---------- Records for the exercise

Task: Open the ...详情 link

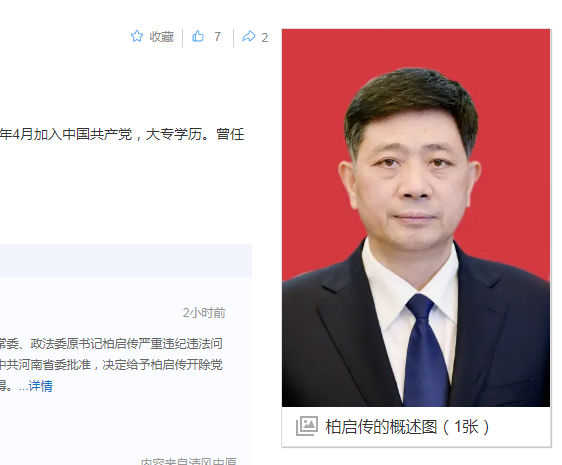Action: pyautogui.click(x=35, y=386)
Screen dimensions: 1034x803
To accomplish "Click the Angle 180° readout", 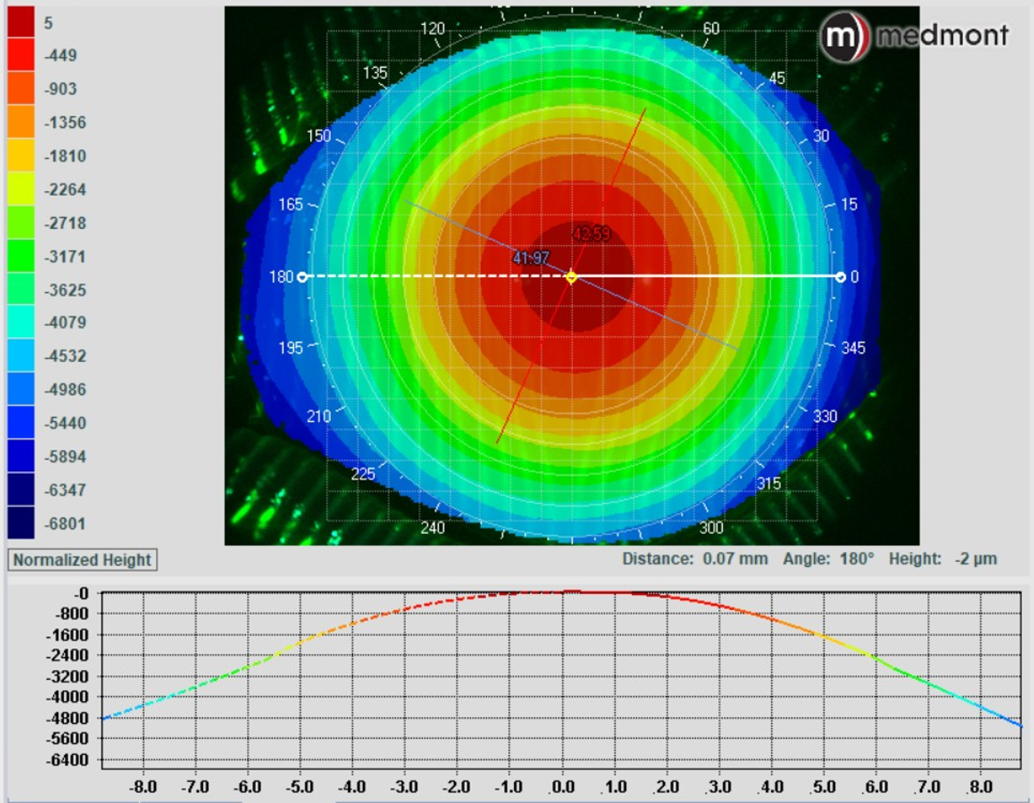I will 829,559.
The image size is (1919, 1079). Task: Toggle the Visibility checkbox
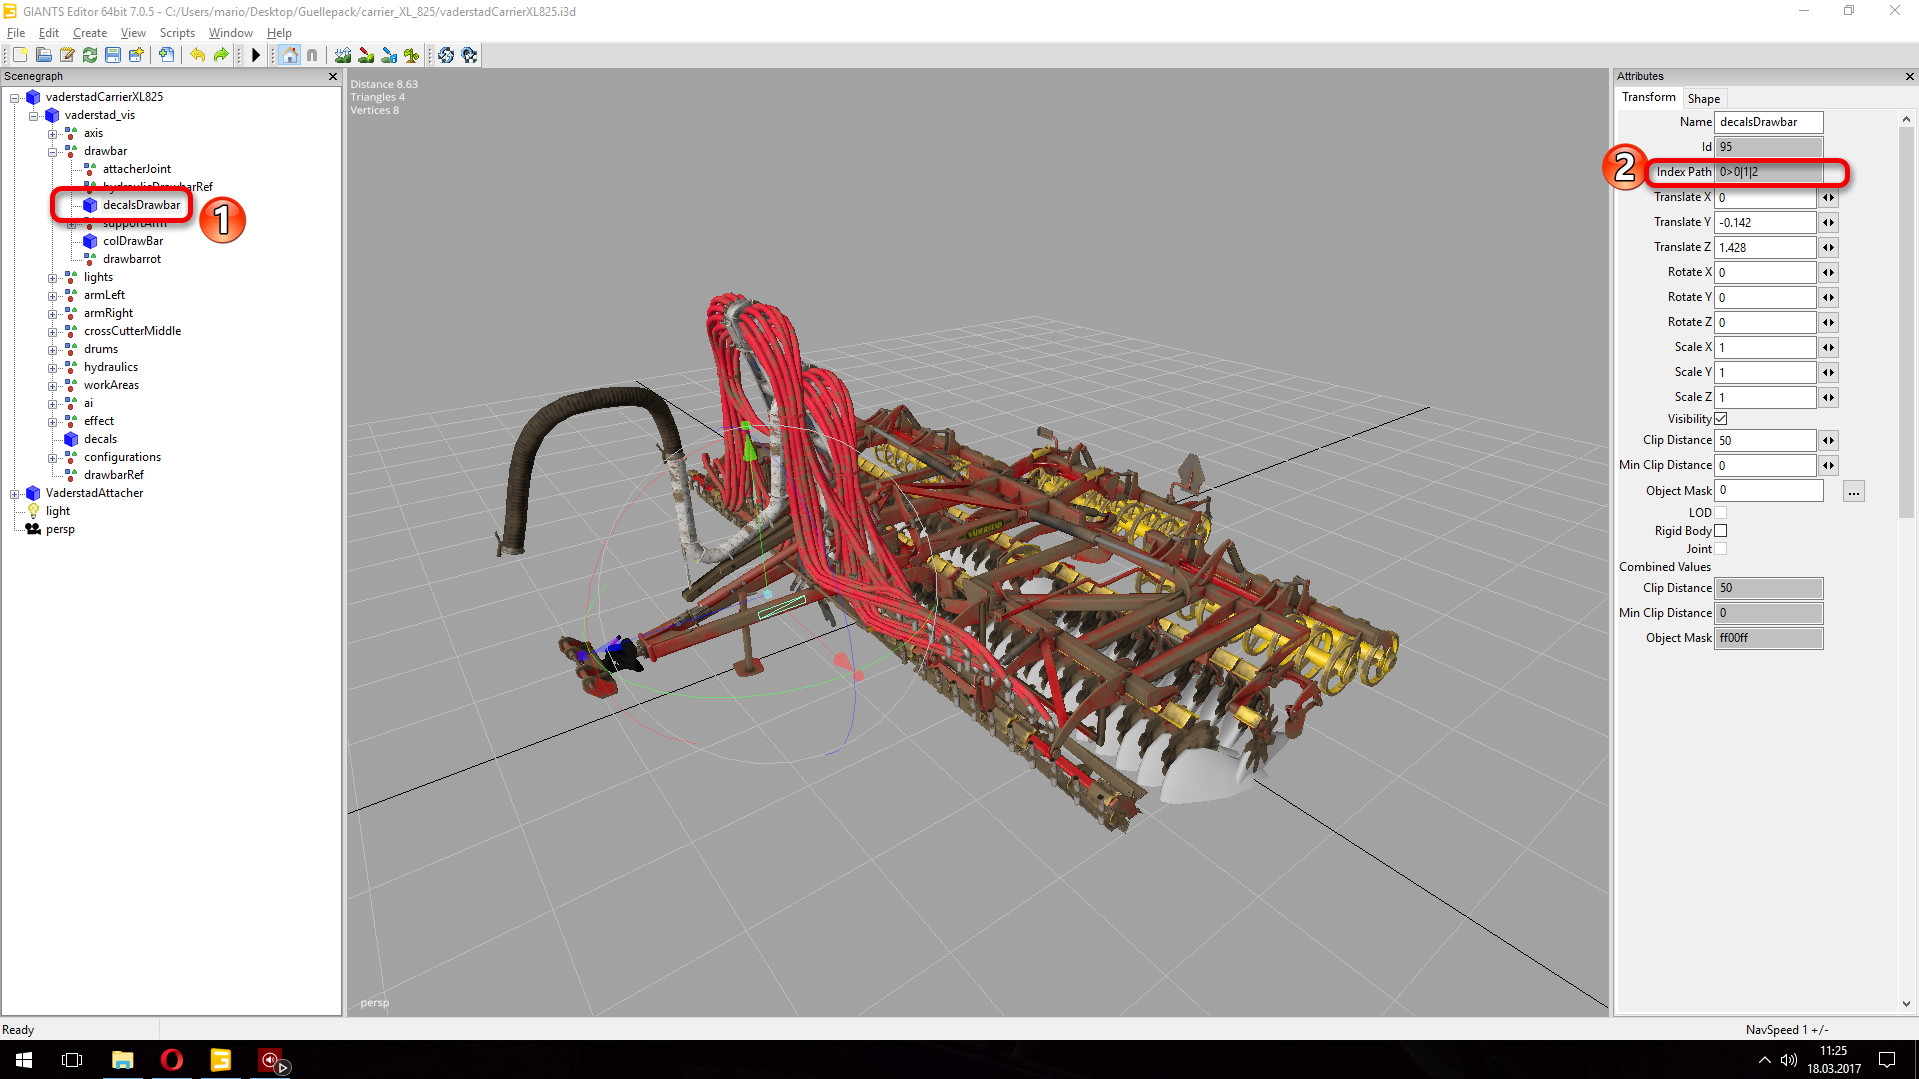(x=1720, y=419)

--------------------

● **To do**
The lines wanted are those from the one with "The image size" to the end of the entries above, repeated exactly, both ends included. Leave out the pictures.

● **Answer to this problem**
The image size is (1919, 1079). Task: Toggle the Visibility checkbox
(x=1720, y=419)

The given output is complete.